§ THE PROBLEM
Please count the lines in the data below that hold the word "avatar", and give only the number.
*** Opening of DATASET ***
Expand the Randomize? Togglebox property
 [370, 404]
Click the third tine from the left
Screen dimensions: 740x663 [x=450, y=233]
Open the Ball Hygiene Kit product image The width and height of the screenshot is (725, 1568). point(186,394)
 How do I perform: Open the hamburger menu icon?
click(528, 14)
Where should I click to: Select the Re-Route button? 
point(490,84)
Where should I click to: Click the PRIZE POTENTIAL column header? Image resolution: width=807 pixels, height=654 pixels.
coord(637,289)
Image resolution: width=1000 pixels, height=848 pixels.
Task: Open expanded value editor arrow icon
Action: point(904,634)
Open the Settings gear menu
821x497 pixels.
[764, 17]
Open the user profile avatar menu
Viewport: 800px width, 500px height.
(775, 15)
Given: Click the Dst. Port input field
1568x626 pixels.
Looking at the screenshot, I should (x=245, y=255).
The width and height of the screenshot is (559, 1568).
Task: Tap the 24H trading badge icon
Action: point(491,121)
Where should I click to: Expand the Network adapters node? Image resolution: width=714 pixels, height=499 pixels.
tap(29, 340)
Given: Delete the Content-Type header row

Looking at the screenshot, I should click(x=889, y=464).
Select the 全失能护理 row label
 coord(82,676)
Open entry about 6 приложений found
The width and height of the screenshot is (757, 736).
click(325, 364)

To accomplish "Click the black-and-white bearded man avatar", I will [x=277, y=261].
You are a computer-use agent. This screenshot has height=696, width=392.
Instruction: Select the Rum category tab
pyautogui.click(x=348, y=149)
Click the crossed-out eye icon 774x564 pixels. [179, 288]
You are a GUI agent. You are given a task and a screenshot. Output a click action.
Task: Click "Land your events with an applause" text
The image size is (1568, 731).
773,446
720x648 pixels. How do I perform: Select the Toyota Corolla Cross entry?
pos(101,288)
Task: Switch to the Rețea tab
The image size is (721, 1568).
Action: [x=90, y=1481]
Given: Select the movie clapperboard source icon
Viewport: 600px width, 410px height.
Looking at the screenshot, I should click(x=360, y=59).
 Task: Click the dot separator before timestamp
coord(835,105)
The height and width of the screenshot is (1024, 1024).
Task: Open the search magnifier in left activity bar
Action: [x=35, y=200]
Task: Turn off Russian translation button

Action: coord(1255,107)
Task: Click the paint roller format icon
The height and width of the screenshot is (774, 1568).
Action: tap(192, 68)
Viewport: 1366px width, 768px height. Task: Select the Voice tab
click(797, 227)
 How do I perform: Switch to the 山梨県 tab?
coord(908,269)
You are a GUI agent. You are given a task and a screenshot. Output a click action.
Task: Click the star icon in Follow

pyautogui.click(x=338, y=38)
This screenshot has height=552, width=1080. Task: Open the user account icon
*** Close of DATASET ***
§ EXERCISE SOLUTION
2